Quantum computers will be resource-constrained for years to come so reducing ancilla requirements is crucial.
- Score: 5.377885520874246
- License: http://arxiv.org/licenses/nonexclusive-distrib/1.0/
- Abstract: Many quantum algorithms make use of ancilla, additional qubits used to store
temporary information during computation, to reduce the total execution time.
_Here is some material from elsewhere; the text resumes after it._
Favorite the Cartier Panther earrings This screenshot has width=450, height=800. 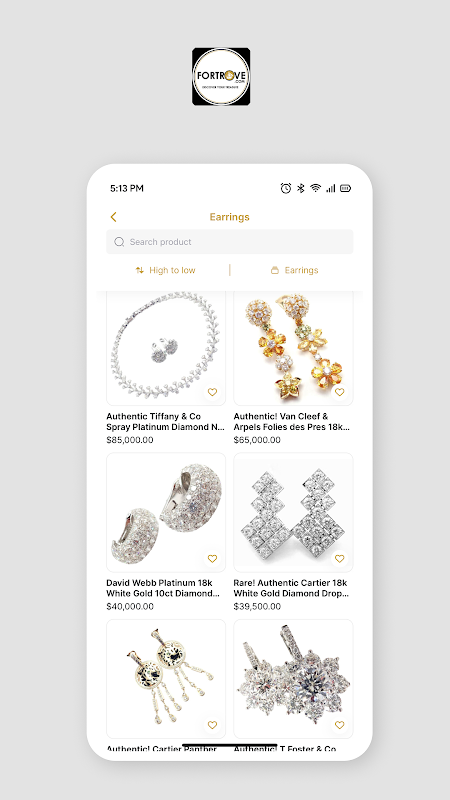[212, 725]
Quantum computers will be resource-constrained for years to come so reducing
ancilla requirements is crucial. In this work, we give a method to generate
ancilla out of idle qubits by placing some in higher-value states, called
qudits. We show how to take a circuit with many $O(n)$ ancilla and design an
ancilla-free circuit with the same asymptotic depth. Using this, we give a
circuit construction for an in-place adder and a constant adder both with
$O(\log n)$ depth using temporary qudits and no ancilla.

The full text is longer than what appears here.